◆ AIM OF THE TASK
Below are entries. Copy exactly the lines running from the line that holds "Task: Open the three-dot post options menu" to the line that holds "Select the メニュー数（フード）", with both ends included.

◆ MATERIAL FOR THIS TASK
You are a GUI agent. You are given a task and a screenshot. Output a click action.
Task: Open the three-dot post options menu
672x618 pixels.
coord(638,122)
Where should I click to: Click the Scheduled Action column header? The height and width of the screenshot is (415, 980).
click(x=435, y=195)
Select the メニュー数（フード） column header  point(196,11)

...

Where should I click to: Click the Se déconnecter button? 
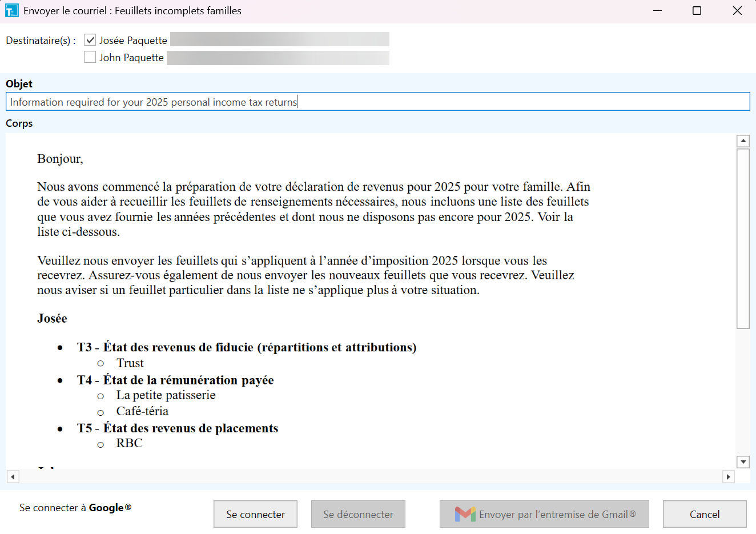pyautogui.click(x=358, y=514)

◆ ANSWER SECTION
Task: Open the three-dot post options menu
672x618 pixels.
coord(638,122)
Where should I click to: Click the Scheduled Action column header? The height and width of the screenshot is (415, 980).
click(x=435, y=195)
Select the メニュー数（フード） column header  point(196,11)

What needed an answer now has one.